Activity — Whatever the records say, give every one of them again exactly.

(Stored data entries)
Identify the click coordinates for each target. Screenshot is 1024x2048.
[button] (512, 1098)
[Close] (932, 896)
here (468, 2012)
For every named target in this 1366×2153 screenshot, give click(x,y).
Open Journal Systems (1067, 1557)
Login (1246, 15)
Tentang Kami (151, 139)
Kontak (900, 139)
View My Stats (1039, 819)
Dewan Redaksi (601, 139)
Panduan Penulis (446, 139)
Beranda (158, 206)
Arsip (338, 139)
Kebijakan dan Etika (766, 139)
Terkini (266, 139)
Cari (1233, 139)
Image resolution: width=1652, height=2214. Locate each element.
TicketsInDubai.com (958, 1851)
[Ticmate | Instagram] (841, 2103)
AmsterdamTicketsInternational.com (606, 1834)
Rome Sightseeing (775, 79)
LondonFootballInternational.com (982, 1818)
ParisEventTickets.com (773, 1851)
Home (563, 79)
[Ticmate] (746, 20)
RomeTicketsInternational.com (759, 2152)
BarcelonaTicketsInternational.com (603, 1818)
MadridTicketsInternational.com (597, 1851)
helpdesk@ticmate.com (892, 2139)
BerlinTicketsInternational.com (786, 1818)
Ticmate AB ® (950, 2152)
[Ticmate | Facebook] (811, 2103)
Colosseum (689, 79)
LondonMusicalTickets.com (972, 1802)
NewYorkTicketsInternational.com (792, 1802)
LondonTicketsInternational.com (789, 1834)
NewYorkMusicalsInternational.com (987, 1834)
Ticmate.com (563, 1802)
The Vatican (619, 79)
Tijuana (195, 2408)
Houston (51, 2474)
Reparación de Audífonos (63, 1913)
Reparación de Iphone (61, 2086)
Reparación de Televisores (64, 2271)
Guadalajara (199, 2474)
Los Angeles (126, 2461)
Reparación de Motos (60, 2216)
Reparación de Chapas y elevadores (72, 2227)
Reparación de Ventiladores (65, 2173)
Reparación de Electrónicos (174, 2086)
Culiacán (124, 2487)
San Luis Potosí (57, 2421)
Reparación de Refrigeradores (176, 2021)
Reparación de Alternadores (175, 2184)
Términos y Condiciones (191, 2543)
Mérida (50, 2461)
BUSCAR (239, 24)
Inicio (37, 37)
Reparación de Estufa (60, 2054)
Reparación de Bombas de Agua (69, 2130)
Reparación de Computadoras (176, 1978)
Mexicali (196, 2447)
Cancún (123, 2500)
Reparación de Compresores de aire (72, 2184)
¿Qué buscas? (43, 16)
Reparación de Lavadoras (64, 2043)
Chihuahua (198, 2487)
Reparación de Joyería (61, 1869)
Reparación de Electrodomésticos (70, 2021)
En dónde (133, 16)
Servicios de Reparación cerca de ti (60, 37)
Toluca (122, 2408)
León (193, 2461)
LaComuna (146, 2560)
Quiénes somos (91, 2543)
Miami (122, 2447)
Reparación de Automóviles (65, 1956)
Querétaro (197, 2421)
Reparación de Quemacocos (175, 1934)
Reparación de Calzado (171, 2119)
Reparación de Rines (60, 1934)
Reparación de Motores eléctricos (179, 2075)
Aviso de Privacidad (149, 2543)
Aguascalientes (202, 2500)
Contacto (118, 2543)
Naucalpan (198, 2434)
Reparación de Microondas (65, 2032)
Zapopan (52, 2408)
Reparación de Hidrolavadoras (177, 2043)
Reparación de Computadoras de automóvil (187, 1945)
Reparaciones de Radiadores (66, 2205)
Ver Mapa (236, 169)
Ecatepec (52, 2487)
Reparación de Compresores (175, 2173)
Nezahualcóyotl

Response to this task —
Identify the click coordinates for each target. Screenshot is 1024x2048.
[button] (512, 1098)
[Close] (932, 896)
here (468, 2012)
For every named target in this 1366×2153 screenshot, give click(x,y).
Open Journal Systems (1067, 1557)
Login (1246, 15)
Tentang Kami (151, 139)
Kontak (900, 139)
View My Stats (1039, 819)
Dewan Redaksi (601, 139)
Panduan Penulis (446, 139)
Beranda (158, 206)
Arsip (338, 139)
Kebijakan dan Etika (766, 139)
Terkini (266, 139)
Cari (1233, 139)
Image resolution: width=1652, height=2214. Locate each element.
TicketsInDubai.com (958, 1851)
[Ticmate | Instagram] (841, 2103)
AmsterdamTicketsInternational.com (606, 1834)
Rome Sightseeing (775, 79)
LondonFootballInternational.com (982, 1818)
ParisEventTickets.com (773, 1851)
Home (563, 79)
[Ticmate] (746, 20)
RomeTicketsInternational.com (759, 2152)
BarcelonaTicketsInternational.com (603, 1818)
MadridTicketsInternational.com (597, 1851)
helpdesk@ticmate.com (892, 2139)
BerlinTicketsInternational.com (786, 1818)
Ticmate AB ® (950, 2152)
[Ticmate | Facebook] (811, 2103)
Colosseum (689, 79)
LondonMusicalTickets.com (972, 1802)
NewYorkTicketsInternational.com (792, 1802)
LondonTicketsInternational.com (789, 1834)
NewYorkMusicalsInternational.com (987, 1834)
Ticmate.com (563, 1802)
The Vatican (619, 79)
Tijuana (195, 2408)
Houston (51, 2474)
Reparación de Audífonos (63, 1913)
Reparación de Iphone (61, 2086)
Reparación de Televisores (64, 2271)
Guadalajara (199, 2474)
Los Angeles (126, 2461)
Reparación de Motos (60, 2216)
Reparación de Chapas y elevadores (72, 2227)
Reparación de Ventiladores (65, 2173)
Reparación de Electrónicos (174, 2086)
Culiacán (124, 2487)
San Luis Potosí (57, 2421)
Reparación de Refrigeradores (176, 2021)
Reparación de Alternadores (175, 2184)
Términos y Condiciones (191, 2543)
Mérida (50, 2461)
BUSCAR (239, 24)
Inicio (37, 37)
Reparación de Estufa (60, 2054)
Reparación de Bombas de Agua (69, 2130)
Reparación de Computadoras (176, 1978)
Mexicali (196, 2447)
Cancún (123, 2500)
Reparación de Compresores de aire (72, 2184)
¿Qué buscas? (43, 16)
Reparación de Lavadoras (64, 2043)
Chihuahua (198, 2487)
Reparación de Joyería (61, 1869)
Reparación de Electrodomésticos (70, 2021)
En dónde (133, 16)
Servicios de Reparación cerca de ti (60, 37)
Toluca (122, 2408)
León (193, 2461)
LaComuna (146, 2560)
Quiénes somos (91, 2543)
Miami (122, 2447)
Reparación de Automóviles (65, 1956)
Querétaro (197, 2421)
Reparación de Quemacocos (175, 1934)
Reparación de Calzado (171, 2119)
Reparación de Rines (60, 1934)
Reparación de Motores eléctricos (179, 2075)
Aviso de Privacidad (149, 2543)
Aguascalientes (202, 2500)
Contacto (118, 2543)
Naucalpan (198, 2434)
Reparación de Microondas (65, 2032)
Zapopan (52, 2408)
Reparación de Hidrolavadoras (177, 2043)
Reparación de Computadoras de automóvil (187, 1945)
Reparaciones de Radiadores (66, 2205)
Ver Mapa (236, 169)
Ecatepec (52, 2487)
Reparación de Compresores (175, 2173)
Nezahualcóyotl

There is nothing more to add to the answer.